Wednesday, January 10, 2018

Guilt-Free Breaks

There are a lot of creative people that beat themselves up when they skip a day. If you scour the internet like I do, you probably see quite a bit of people swearing you should be doing it every day or else... Or else, what? You dissolve into futility and forget everything? You lose all ability to call yourself serious about your craft? You'll never go back to it again?

You've probably heard this too. 10,000 hours is required for mastery of anything. That's probably true to some degree, although I believe skill levels aren't something you can measure quite so neatly. Artists of all kinds are the sort to journey towards what they want out of it and 'perfection' isn't necessary to accomplish satisfaction or success. We all want to log those hours, but working overtime doesn't always offer you the quality of maximizing the effort of your discipline. Balance is just as important.

Sometimes the most amazing milestones crop up in your quest when you're not even doing the thing you're struggling to master. I woke up from a nap today with this web comic idea roaring through my head and scrambled to put it to paper before the vivid sleep-addled ideas faded away. When I went down to make coffee, I had another laugh-out-loud idea for a two panel short. I wasn't drawing, I wasn't writing. In fact, I'm often finding these revelations about my ideas when I'm not obsessed with trying to.

I didn't leap into it right away either. Today, life hit me with the realization that I hadn't made anything for my nephew's birthday. I'm one of those people that will always make handmade gifts. I didn't stop at making one for him but I also made a gift for my friend's daughter who shares his birthday. I wasn't lamenting that I wasn't working on these burning ideas. Instead, the problem solving of designing gifts was unlocking the ideas with more clarity, refining with more care than jumping in would have allowed.

Of course, there are always those days where muses won't wait. Now or never. Still, it's an unreasonable expectation to tell yourself that creative slavery is the only thing you can do to assuage the guilt. Just as you refine your craft, sometimes you need to refine the way you view the value of your time and other priorities. Sometimes jumping right in is the equivalence of a sugar high. You charge in full speed and once that inspiration is satisfied, you end up in a mute state of horror that you are completely out of steam.

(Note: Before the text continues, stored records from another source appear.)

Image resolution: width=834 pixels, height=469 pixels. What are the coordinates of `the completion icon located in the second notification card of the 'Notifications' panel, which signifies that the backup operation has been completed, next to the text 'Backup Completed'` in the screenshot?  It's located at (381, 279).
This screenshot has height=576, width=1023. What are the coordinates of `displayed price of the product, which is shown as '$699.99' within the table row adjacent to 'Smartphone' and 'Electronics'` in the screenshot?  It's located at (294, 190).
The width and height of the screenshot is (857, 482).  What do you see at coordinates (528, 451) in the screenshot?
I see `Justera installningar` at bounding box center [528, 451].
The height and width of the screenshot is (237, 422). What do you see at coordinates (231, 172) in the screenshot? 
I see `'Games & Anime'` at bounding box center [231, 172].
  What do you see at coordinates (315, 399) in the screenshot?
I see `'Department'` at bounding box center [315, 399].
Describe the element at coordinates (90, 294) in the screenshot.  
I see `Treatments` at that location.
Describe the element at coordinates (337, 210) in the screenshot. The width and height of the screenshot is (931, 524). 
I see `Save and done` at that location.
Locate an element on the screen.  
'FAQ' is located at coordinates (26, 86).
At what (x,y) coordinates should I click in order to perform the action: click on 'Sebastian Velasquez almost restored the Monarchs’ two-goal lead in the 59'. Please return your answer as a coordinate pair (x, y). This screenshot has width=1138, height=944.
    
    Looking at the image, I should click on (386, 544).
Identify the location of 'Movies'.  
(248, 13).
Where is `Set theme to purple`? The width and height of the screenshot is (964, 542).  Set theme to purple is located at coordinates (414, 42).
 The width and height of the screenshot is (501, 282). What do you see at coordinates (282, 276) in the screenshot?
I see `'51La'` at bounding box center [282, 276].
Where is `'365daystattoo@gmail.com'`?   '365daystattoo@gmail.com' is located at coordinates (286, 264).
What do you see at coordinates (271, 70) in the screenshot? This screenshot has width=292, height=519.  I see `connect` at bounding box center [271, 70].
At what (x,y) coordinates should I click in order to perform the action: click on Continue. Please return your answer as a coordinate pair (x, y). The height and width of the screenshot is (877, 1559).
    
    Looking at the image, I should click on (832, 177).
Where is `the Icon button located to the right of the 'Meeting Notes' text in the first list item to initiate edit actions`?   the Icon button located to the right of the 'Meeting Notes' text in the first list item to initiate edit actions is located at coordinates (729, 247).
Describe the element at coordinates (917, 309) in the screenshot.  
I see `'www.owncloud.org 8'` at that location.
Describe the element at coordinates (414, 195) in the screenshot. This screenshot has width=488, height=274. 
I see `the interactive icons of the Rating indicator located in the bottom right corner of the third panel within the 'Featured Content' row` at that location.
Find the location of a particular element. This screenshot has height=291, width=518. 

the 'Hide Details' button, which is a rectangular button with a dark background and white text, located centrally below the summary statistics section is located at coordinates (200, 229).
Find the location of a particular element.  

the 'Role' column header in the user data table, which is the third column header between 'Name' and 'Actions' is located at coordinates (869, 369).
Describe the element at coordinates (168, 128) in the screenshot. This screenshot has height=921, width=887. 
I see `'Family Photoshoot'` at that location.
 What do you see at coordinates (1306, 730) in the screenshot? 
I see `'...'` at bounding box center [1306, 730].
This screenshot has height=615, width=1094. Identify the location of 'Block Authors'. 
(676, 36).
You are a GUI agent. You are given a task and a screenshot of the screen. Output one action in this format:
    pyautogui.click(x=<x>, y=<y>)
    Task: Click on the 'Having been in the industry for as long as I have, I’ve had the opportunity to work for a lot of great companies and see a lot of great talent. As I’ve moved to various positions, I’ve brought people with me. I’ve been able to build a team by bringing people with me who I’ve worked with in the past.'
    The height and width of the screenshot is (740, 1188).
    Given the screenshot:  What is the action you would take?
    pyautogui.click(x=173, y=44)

There is no one way to ride the waves. Sometimes we overwork for the simple fear that the opportunity will pass. Yet, like love, I think that distance can create a yearning, the sort that turns the heat of lust into the stuff that romance is made of.

If you've been keeping up, I like to tackle my work from many different angles: methods, expectations, moods, balancing priorities. There's no reason you have to entirely sacrifice something you love or panic when it can't come first. It's there, waiting. Take measures to record your thoughts when you can only spare moments. Even when I was working as a cashier, I kept a notebook handy to jot down thoughts or scribble out pictures. 

You won't always get to dedicate all of the time to your craft that you think you need to or just really want to. See those as opportunities to let your brain off the leash and see where things go. Court your thoughts a bit but don't spook your brain into paralysis. There is a reason so many artists are drawn to activities like yoga, meditation, or playing mindless card games. Excessive stress and demand can work against you. Always sacrificing sleep will catch up with you. It can be incredibly healing to do something monotonous or repetitive to help clear away the junk. You're not going to empty your brain, but you will gain the ability to attain some guilt-free breaks that do far more for helping you progress than cracking the whip.